Fig. 2

High glucose led to cell senescence and endothelial cell dysfunction. (A) Representative images of SA-β-gal staining and (B) quantification of SA-β-gal positive HUVECs treated with normal glucose (5.5 mM d-glucose, C), high mannitol (15 mM mannitol, M), high glucose (15 mM d-glucose, HG). Scale bar = 20 μm. (C–F) The mRNA levels of (C) P53, (D) P16, (E) P21, and (F) Cyclin D1 of C, M, and HG groups measured by qRT-PCR. (G) Representative images of Western Blotting analysis and (H-K) semi-quantification of (H) p53, (I) p21, (J) p16, and (K) Cyclin D1 of C, M, HG groups. (L) Cell proliferation of C, M, HG groups assessed by CCK-8 assays.
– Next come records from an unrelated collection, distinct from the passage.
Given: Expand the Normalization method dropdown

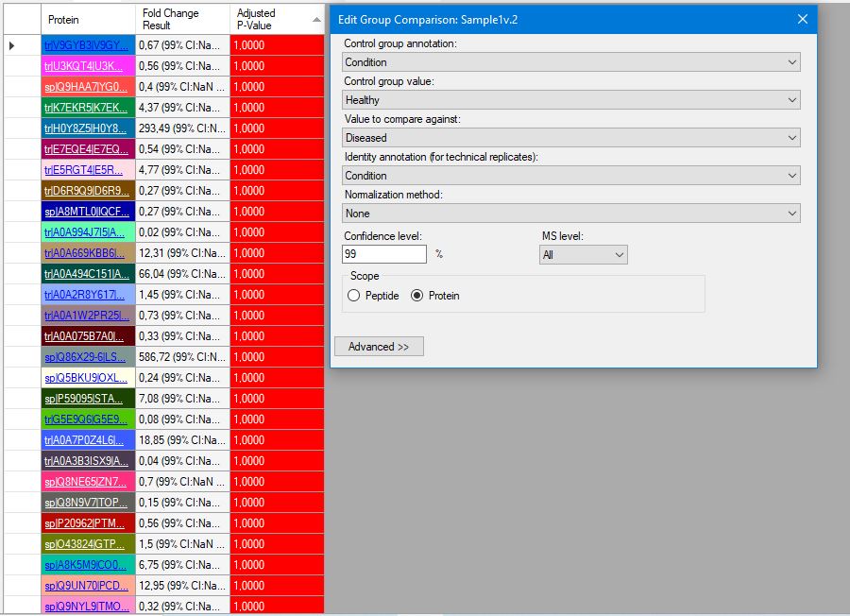Looking at the screenshot, I should (571, 214).
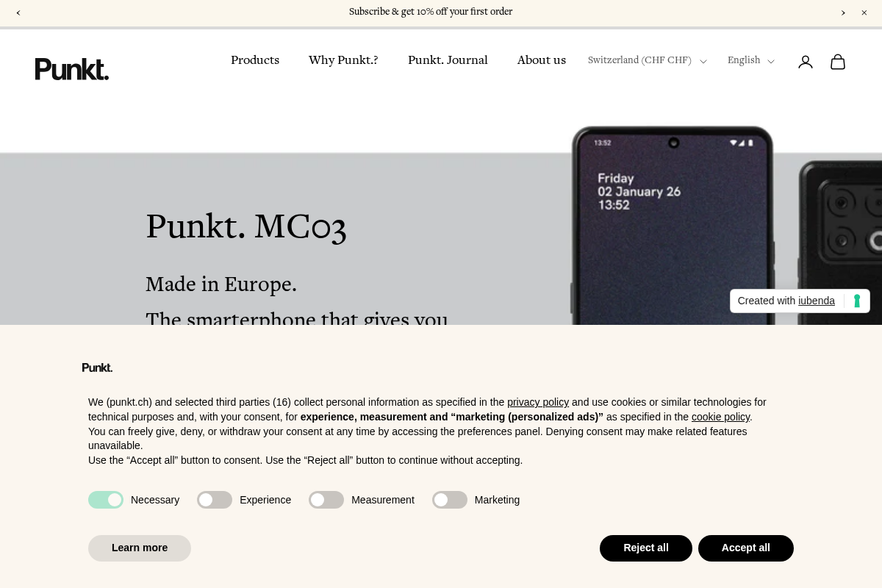Click the right arrow on the announcement bar
This screenshot has height=588, width=882.
coord(843,12)
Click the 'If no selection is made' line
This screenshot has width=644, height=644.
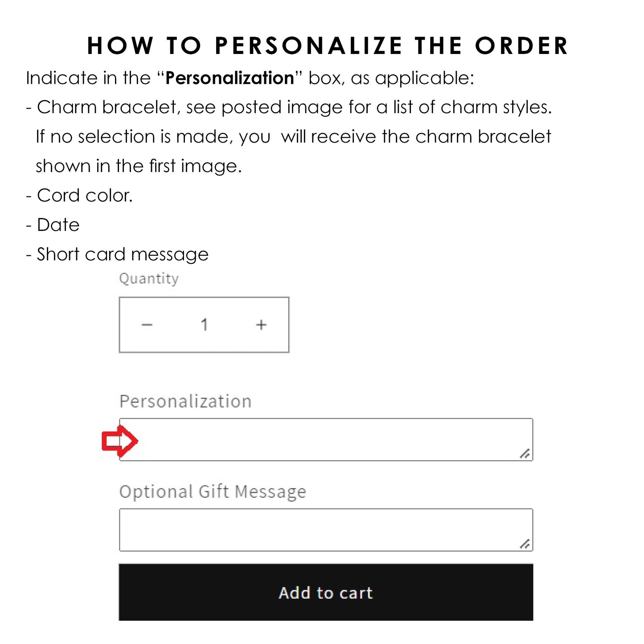click(x=293, y=137)
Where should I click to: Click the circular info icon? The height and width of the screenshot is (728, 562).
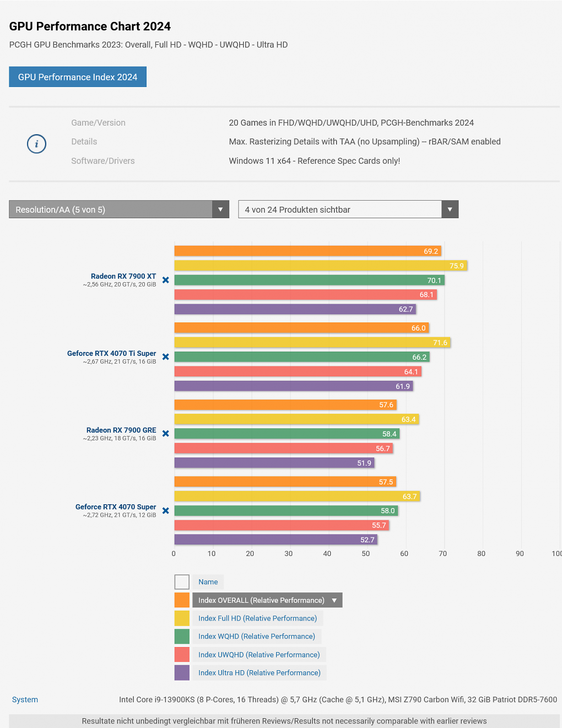pyautogui.click(x=36, y=144)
Optical density (OD) = 450 nm. (M) The representative images of wound healing assay of HUVECs. Scale bar = 100 μm. (N) The semi‐quantitative analysis of the distance of migration. (O, P) Representative micrographs of EdU staining (O) and quantification (P) of EdU positive HUVECs. Scale bar = 100 μm. The values are expressed as the mean ± SEM. Experiments were carried out in triplicate and repeated at least three times. Results in B-F, H-K and P were analyzed with one-way ANOVA with Dunnett’s multiple comparisons test. Results in L and N were analyzed with two-way ANOVA with Dunnett’s multiple comparisons test.